Micronutrient supplementation in adults with HIV infection
UPDATED
Marianne E Visser1, Solange Durao2,David Sinclair3, James H Irlam4, Nandi Siegfried1
1. Cape Town, South Africa
2. South African Medical Research Council, Cochrane South Africa, Cape Town, South Africa
3. Liverpool School of Tropical Medicine, Department of Clinical Sciences, Liverpool, UK
4. University of Cape Town, Primary Health Care Directorate, Cape Town, Western Cape, South Africa
Visser ME, Durao S, Sinclair D, Irlam JH, Siegfried N. Micronutrient supplementation in adults with HIV infection. Cochrane Database of Systematic Reviews 2017, Issue 5. Art. No.: CD003650. DOI: 10.1002/14651858.CD003650.pub4
Access the full-text article here: DOI/10.1002/14651858.CD003650.pub4/full
Micronutrient supplements for non-pregnant adults with HIV infection
Cochrane researchers conducted a review of the effects of micronutrient supplements for people living with HIV. This is an update of a Cochrane Review previously published in 2010. After searching for relevant trials up to 18 November 2016, the review authors included 33 trials. Thirteen of these trials included people not on HIV treatment and were conducted in Thailand, Peru, and eight African countries. Nineteen trials included people on HIV treatment and were conducted in North America, Europe, Brazil, Singapore, Thailand, Botswana, and Uganda. One trial from China did not state whether people living with HIV were on treatment or not. Some trials looked at the effects of taking supplements with multiple micronutrients whereas others looked at supplementation with single vitamins or minerals.
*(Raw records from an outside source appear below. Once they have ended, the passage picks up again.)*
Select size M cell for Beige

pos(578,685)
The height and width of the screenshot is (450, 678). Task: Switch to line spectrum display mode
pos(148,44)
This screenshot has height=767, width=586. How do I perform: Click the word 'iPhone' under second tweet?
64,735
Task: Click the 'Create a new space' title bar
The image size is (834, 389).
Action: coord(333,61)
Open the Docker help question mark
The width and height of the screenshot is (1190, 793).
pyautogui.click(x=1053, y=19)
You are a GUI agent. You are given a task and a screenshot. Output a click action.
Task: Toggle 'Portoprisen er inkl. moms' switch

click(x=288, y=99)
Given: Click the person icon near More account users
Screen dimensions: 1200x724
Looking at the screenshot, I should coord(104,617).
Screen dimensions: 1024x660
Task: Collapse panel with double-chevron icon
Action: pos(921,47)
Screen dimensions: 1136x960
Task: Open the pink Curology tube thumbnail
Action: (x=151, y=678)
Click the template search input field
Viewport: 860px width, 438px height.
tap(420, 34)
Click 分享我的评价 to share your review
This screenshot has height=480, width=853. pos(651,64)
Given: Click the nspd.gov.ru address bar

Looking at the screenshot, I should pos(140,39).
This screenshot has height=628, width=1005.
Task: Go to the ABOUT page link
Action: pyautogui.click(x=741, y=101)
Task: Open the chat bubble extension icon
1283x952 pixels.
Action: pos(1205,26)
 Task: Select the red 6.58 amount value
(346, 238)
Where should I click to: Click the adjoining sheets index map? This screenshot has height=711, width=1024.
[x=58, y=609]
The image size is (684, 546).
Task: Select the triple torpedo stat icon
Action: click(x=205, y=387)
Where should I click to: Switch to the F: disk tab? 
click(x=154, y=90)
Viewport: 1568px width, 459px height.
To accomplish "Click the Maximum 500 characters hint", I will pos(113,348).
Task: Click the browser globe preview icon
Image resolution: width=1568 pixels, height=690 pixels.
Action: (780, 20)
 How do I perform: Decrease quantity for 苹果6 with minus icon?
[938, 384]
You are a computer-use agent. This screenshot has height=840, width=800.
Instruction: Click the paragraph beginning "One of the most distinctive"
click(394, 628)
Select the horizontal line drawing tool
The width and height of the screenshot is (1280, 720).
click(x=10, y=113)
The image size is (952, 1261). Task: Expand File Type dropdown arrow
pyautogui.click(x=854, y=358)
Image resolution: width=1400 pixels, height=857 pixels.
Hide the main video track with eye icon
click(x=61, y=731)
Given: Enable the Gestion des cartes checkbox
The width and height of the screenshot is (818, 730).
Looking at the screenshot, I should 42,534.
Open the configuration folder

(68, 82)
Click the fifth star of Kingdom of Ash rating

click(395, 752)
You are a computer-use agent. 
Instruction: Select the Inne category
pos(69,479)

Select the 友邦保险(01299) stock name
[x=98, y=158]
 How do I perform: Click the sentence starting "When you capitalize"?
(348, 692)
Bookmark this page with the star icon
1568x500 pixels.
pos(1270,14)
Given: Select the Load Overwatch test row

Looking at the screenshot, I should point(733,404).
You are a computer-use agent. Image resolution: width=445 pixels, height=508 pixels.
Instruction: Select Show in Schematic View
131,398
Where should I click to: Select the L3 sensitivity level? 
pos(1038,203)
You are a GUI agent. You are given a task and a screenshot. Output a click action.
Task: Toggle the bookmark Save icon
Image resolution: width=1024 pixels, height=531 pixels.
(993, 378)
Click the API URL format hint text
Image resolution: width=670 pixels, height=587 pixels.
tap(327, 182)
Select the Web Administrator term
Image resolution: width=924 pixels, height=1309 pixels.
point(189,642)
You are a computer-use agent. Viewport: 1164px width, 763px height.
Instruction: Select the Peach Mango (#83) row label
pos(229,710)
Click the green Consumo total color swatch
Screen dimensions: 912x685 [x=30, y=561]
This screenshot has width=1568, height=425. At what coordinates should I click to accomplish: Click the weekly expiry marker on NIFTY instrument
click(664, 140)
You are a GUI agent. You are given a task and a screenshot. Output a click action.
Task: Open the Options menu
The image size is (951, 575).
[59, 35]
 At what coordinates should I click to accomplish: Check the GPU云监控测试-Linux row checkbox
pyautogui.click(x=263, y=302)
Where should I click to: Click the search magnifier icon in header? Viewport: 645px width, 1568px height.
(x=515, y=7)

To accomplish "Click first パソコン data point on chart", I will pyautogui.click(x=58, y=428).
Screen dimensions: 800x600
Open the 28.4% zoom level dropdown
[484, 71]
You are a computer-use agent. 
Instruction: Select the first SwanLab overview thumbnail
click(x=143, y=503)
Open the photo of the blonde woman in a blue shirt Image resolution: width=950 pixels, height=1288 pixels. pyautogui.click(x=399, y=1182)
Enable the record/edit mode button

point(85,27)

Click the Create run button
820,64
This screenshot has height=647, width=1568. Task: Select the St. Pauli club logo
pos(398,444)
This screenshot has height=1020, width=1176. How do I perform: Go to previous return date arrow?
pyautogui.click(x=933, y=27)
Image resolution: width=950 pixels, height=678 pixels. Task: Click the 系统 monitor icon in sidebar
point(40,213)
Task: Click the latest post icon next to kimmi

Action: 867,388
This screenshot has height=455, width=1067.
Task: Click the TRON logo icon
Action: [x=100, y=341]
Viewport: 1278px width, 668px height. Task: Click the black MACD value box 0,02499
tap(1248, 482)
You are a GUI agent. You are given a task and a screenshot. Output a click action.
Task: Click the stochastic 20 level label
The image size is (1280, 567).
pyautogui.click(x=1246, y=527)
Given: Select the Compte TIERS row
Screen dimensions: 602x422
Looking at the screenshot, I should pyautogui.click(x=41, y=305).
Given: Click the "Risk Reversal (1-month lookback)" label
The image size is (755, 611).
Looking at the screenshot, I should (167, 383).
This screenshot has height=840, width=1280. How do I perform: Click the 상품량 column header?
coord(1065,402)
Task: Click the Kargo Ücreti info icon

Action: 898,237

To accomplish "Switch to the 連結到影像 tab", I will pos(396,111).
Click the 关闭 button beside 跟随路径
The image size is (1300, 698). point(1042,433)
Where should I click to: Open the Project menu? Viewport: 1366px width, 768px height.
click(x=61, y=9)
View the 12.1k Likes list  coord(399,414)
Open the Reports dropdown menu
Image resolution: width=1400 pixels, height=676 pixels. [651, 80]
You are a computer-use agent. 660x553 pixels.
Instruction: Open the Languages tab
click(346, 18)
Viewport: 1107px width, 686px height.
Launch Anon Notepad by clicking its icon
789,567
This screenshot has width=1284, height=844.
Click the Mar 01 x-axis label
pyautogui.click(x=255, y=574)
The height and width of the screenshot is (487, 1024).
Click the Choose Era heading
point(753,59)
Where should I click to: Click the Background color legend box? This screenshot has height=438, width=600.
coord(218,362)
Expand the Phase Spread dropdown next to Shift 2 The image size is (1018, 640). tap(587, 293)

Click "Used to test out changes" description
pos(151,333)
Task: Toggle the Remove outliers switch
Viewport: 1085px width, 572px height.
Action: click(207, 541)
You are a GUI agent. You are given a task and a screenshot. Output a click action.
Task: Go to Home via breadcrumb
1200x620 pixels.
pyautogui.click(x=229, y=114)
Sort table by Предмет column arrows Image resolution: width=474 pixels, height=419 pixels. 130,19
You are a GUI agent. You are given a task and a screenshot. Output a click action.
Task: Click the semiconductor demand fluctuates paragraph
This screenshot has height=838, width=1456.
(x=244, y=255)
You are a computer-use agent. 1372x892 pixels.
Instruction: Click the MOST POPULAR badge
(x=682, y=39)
What are micronutrient supplements and how might they help people living with HIV?
Micronutrient supplements contain vitamins or minerals, or both, that are essential to good health. Many of these vitamins play important roles in maintaining the human immune system, which helps to fight off infections.
Infection with HIV causes a progressive destruction of the immune system, which leaves people vulnerable to frequent infections. Many people living with HIV, especially in low-income countries, are also undernourished and many consume diets deficient that these essential micronutrients. Supplementation could therefore help people living with HIV to stay healthy for longer by strengthening their immune system or assisting recovery from infections.
What the research says
Multiple micronutrients
Providing a daily supplement that contains multiple vitamins and minerals may have little or no effect on reducing deaths in people living with HIV, whether they are taking antiretroviral drugs or not (low certainty evidence). Daily supplements may have little or no effect on HIV disease progression as measured by CD4 cell count (low certainty evidence) or HIV viral load (low or moderate certainty evidence).
Single or dual micronutrients
We do not know whether supplements that contain single vitamins or minerals reduce deaths (very low certainty evidence) or slow disease progression (very low/low certainty evidence) in people living with HIV. Supplementation with vitamin A, D, zinc, or selenium may improve the level of each vitamin in a person's blood, especially those with low levels before supplementation (low/moderate certainty evidence).
These findings do not mean that an adequate dietary intake for people living with HIV is not important. It is also not a reason to deny micronutrient supplements for those in whom a deficiency has been clinically demonstrated, or who are unlikely to meet the recommended daily allowance of vitamins and minerals.